BRIEF
Copy the lines below as they are; omit the images they contain.

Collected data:

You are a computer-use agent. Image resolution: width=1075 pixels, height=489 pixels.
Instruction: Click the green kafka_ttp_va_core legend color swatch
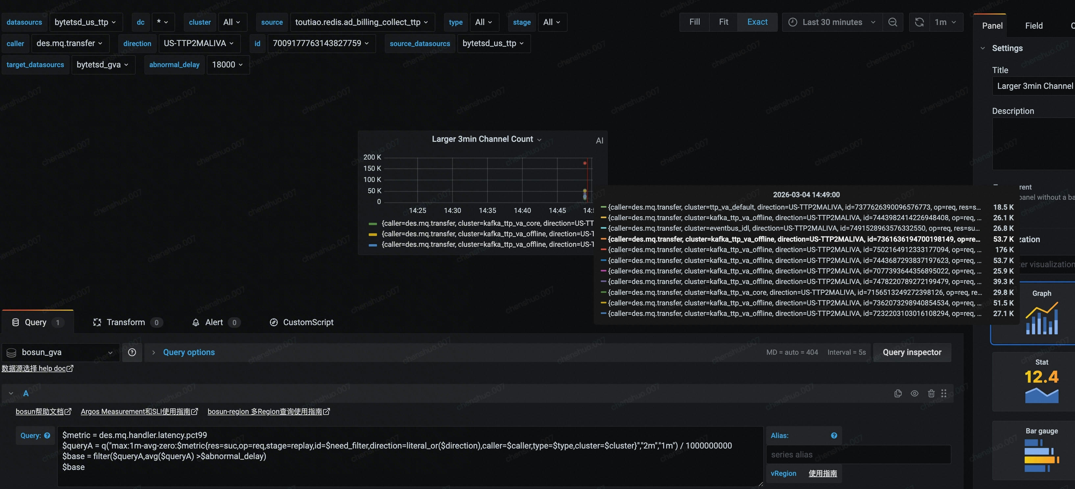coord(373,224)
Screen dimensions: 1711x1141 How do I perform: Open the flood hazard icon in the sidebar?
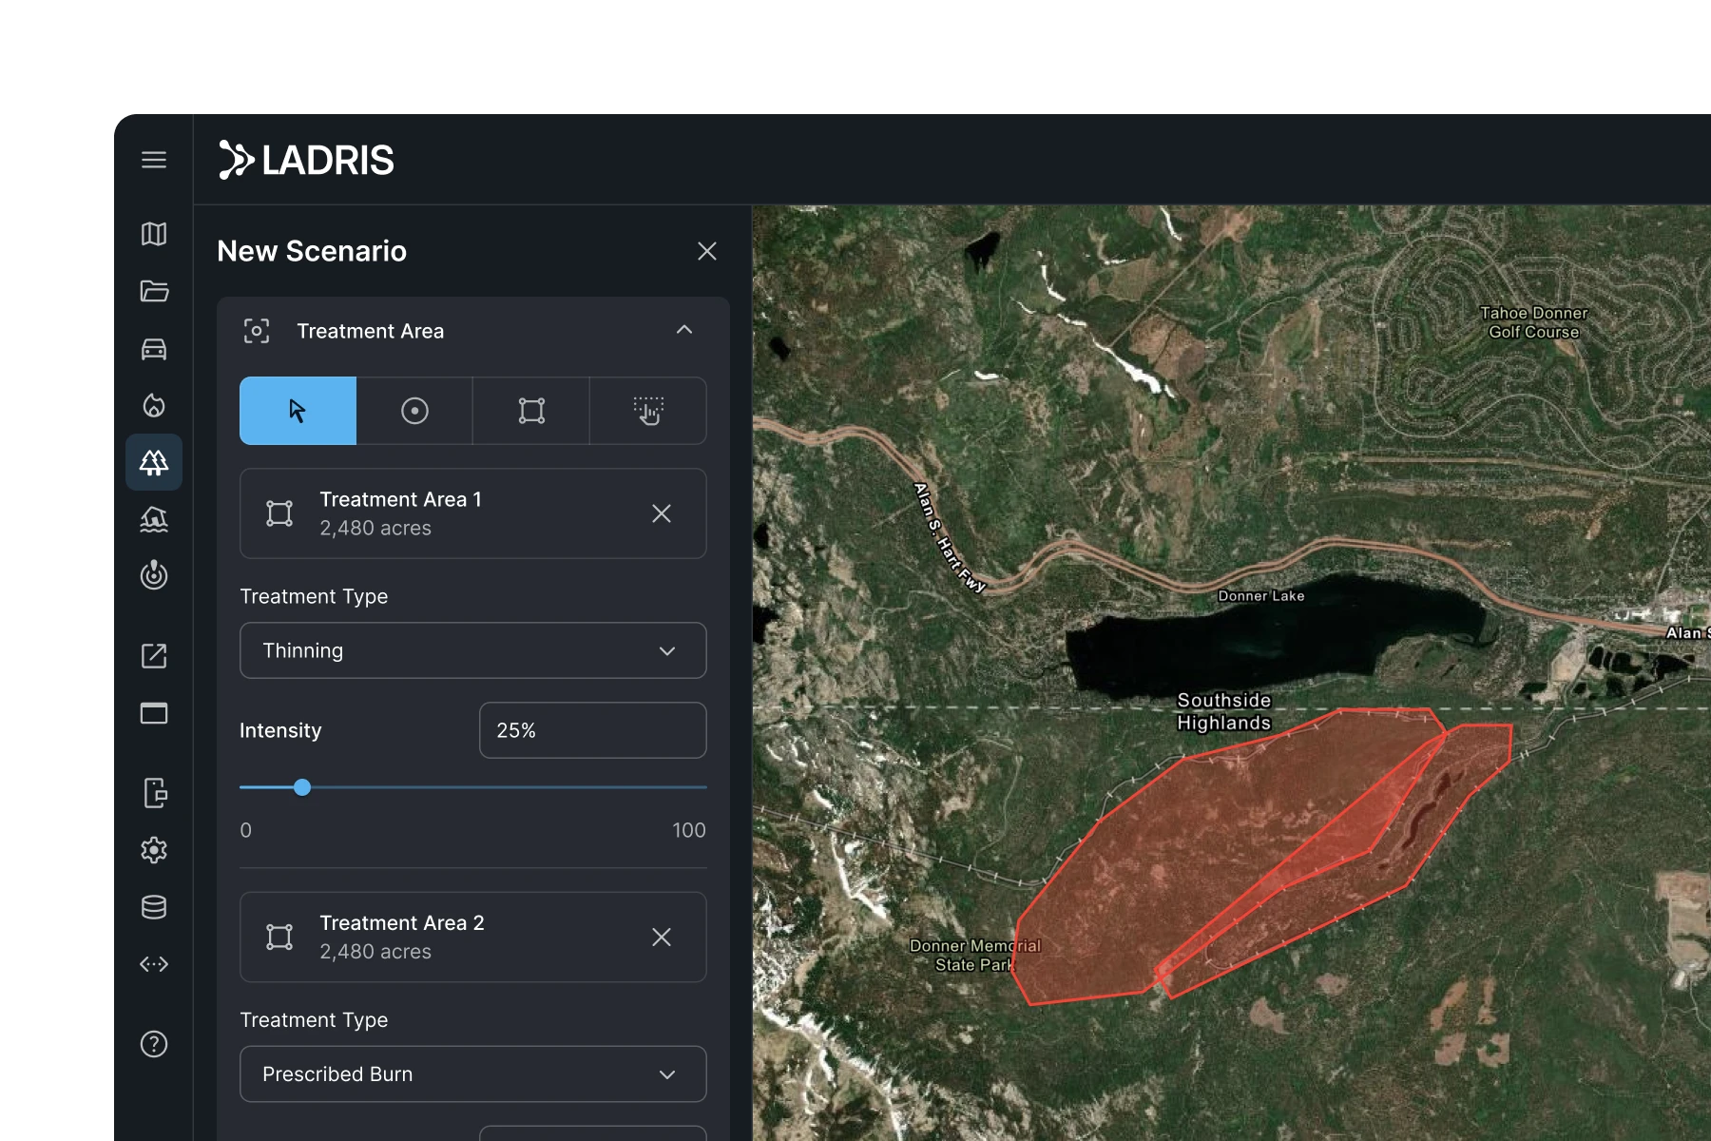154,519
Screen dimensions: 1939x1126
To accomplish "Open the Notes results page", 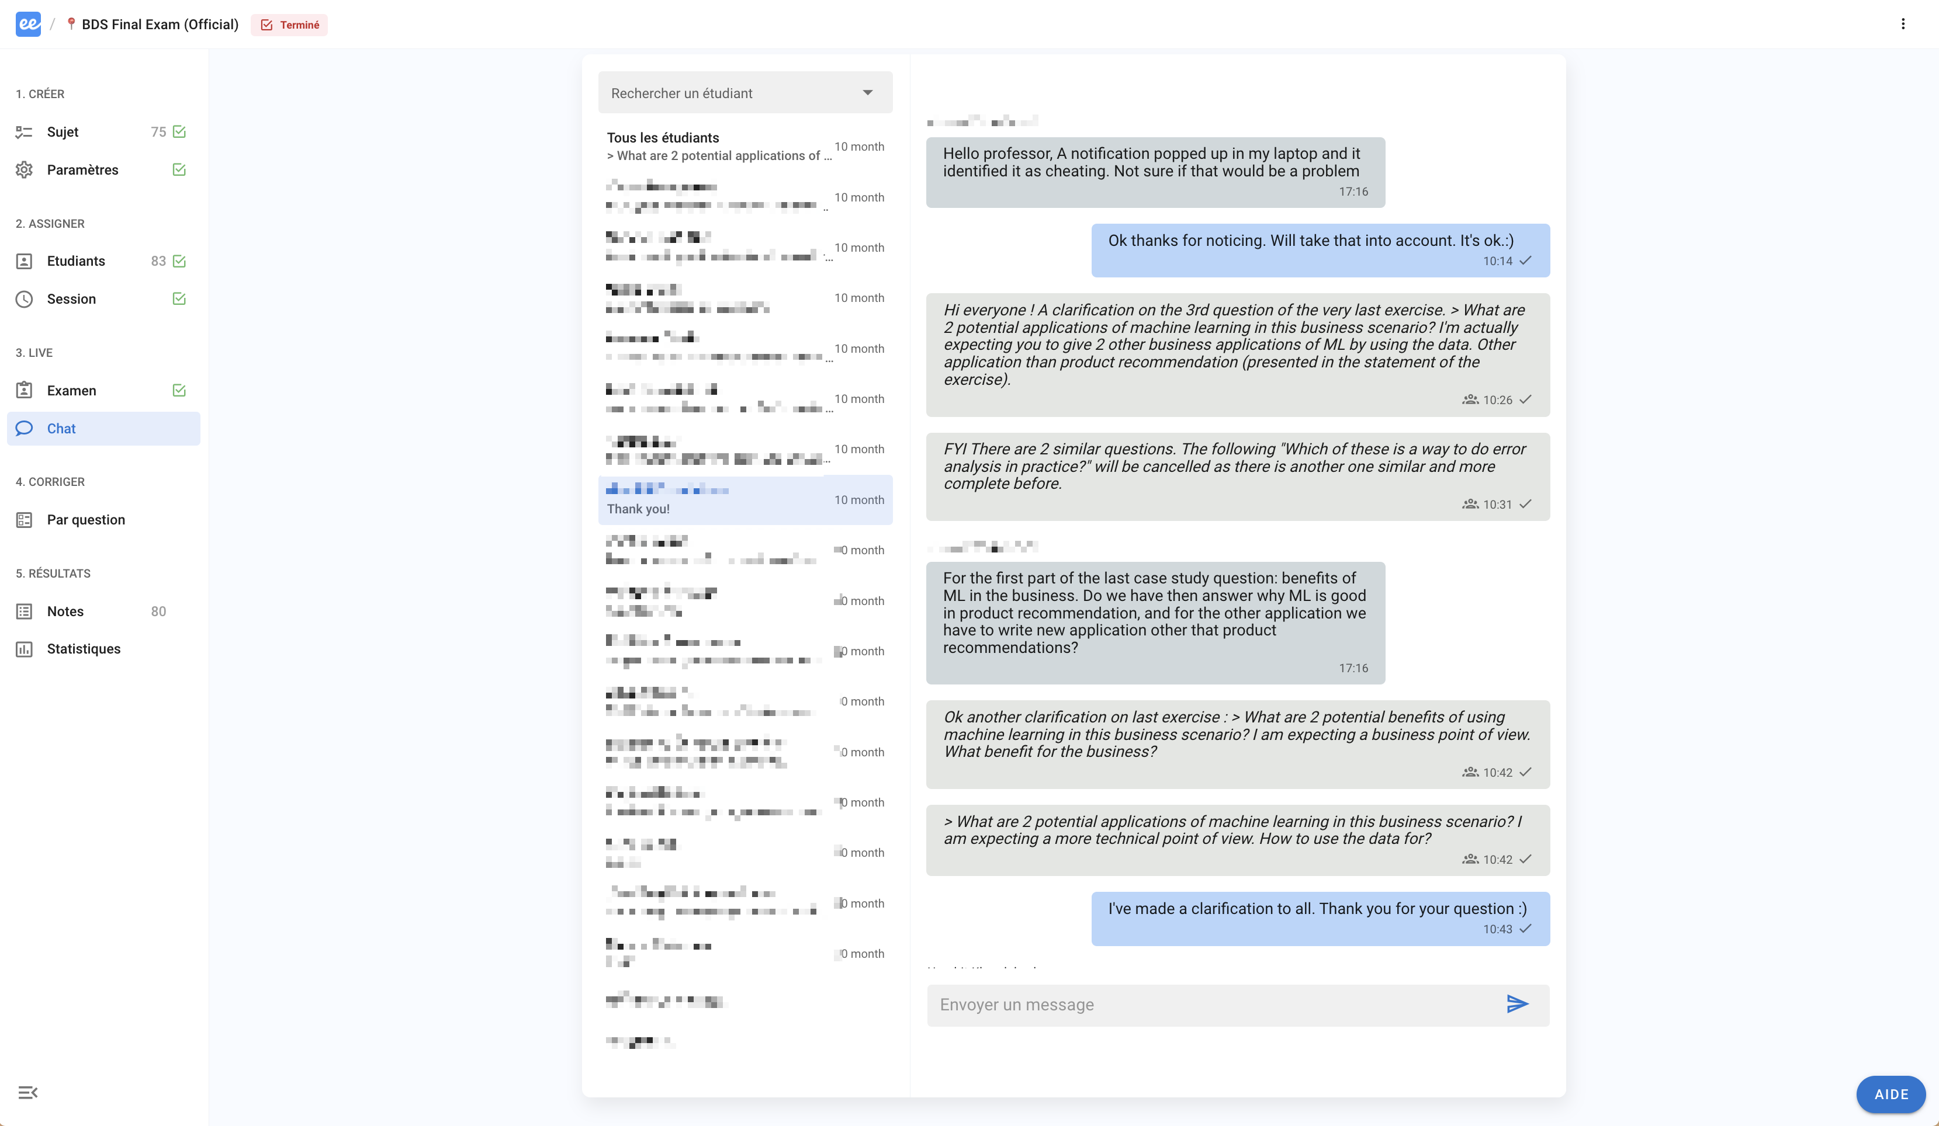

RESPONSE BOX
You are a computer-use agent. Image resolution: width=1075 pixels, height=489 pixels.
Instruction: Click the green kafka_ttp_va_core legend color swatch
coord(373,224)
Screen dimensions: 1711x1141 How do I perform: Open the flood hazard icon in the sidebar?
154,519
Screen dimensions: 1939x1126
To accomplish "Open the Notes results page", 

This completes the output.